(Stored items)

::::

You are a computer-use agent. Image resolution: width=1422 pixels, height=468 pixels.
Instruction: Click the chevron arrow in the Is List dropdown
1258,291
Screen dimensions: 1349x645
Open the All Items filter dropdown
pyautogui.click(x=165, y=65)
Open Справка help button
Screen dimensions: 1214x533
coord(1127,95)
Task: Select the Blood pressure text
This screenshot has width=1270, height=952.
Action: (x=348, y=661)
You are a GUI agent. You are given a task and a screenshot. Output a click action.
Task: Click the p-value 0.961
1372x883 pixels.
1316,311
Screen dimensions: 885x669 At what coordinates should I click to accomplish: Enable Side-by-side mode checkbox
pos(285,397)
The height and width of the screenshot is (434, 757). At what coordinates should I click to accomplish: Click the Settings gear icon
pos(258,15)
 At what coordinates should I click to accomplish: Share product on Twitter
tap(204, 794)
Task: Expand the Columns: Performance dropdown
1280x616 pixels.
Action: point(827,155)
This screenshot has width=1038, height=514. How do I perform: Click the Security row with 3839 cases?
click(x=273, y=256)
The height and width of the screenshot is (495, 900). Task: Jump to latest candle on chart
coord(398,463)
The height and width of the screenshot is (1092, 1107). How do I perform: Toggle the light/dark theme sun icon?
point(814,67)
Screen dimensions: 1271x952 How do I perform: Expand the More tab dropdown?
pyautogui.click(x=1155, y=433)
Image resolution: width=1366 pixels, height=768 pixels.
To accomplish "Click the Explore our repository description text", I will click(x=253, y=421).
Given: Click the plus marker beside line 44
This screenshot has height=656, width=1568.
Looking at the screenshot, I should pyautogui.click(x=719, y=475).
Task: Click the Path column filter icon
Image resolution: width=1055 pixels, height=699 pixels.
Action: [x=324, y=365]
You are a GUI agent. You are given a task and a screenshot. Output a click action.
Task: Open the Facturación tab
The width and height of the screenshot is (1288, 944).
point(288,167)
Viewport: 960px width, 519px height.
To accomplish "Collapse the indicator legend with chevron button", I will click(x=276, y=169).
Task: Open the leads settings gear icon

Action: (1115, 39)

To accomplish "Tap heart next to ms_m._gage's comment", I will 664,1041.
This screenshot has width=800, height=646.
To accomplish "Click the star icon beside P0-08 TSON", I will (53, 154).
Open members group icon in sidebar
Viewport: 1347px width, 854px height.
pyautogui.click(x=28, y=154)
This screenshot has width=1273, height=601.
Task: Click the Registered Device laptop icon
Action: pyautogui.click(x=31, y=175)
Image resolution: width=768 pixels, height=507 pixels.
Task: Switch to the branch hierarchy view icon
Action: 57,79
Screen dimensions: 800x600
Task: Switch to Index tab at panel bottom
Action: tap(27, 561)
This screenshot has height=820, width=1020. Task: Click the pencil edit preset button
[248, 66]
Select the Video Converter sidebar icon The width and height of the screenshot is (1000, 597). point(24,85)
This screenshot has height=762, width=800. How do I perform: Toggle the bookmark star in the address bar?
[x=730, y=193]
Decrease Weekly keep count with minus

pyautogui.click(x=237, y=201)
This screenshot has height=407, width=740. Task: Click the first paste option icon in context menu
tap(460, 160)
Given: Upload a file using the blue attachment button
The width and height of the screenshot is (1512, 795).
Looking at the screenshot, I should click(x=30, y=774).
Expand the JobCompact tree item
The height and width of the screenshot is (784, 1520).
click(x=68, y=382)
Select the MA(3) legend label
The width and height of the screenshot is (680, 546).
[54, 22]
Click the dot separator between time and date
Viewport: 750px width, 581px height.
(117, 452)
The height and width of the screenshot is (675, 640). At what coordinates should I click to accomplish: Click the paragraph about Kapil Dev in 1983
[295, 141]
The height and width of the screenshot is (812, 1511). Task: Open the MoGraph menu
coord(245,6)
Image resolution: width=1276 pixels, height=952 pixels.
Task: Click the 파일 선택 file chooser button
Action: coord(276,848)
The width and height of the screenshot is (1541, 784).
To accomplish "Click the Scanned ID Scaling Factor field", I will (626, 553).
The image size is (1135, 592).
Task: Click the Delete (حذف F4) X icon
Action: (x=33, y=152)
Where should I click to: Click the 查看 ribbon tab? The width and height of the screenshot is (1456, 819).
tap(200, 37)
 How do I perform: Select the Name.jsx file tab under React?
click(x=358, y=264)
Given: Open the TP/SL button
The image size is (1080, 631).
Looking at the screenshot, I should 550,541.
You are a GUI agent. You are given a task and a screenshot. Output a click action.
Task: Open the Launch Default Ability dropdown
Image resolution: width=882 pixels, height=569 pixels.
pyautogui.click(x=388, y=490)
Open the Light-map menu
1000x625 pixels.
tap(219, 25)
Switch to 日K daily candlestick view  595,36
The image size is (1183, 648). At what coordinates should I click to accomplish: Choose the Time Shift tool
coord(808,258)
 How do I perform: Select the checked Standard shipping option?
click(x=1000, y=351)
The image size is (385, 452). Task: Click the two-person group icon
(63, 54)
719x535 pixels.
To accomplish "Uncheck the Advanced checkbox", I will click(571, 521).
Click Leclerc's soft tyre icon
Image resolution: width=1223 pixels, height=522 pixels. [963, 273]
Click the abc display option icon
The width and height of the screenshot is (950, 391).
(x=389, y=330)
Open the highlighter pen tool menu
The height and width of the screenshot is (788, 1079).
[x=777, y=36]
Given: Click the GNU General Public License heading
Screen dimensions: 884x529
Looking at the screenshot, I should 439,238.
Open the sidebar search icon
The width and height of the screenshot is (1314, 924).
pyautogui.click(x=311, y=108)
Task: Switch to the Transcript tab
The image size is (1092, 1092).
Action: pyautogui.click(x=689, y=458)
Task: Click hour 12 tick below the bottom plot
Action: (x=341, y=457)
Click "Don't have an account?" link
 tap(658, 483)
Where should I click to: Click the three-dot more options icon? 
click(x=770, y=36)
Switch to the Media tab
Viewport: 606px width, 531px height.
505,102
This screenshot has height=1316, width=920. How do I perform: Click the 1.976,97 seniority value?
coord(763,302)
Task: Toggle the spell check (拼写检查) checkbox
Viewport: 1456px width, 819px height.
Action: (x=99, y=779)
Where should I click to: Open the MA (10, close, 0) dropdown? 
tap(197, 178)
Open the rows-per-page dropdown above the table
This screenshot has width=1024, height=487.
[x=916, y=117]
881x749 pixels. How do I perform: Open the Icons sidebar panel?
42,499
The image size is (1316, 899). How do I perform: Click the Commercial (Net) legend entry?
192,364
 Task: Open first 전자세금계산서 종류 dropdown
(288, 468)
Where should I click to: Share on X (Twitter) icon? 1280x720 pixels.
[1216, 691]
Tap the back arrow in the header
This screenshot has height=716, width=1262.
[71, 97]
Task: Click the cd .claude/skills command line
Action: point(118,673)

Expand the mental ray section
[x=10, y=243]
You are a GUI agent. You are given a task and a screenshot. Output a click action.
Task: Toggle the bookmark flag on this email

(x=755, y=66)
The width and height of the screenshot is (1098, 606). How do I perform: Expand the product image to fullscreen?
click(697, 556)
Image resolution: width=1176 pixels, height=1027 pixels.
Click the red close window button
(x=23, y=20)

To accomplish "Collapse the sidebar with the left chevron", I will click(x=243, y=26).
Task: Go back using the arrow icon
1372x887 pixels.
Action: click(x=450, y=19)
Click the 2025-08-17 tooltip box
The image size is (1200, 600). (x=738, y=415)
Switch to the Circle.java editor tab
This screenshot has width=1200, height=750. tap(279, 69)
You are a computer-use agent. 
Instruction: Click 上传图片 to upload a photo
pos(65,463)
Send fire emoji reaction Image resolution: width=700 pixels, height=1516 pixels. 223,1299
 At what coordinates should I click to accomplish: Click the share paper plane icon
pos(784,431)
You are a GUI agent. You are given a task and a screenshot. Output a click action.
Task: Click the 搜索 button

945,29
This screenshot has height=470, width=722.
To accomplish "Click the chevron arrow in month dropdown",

::::

Aim of the task: Retype the entries exactly from the first line, stopping after the line with "Task: Click the p-value 0.961".

Your solution:
You are a computer-use agent. Image resolution: width=1422 pixels, height=468 pixels.
Instruction: Click the chevron arrow in the Is List dropdown
1258,291
Screen dimensions: 1349x645
Open the All Items filter dropdown
pyautogui.click(x=165, y=65)
Open Справка help button
Screen dimensions: 1214x533
coord(1127,95)
Task: Select the Blood pressure text
This screenshot has width=1270, height=952.
Action: (x=348, y=661)
You are a GUI agent. You are given a task and a screenshot. Output a click action.
Task: Click the p-value 0.961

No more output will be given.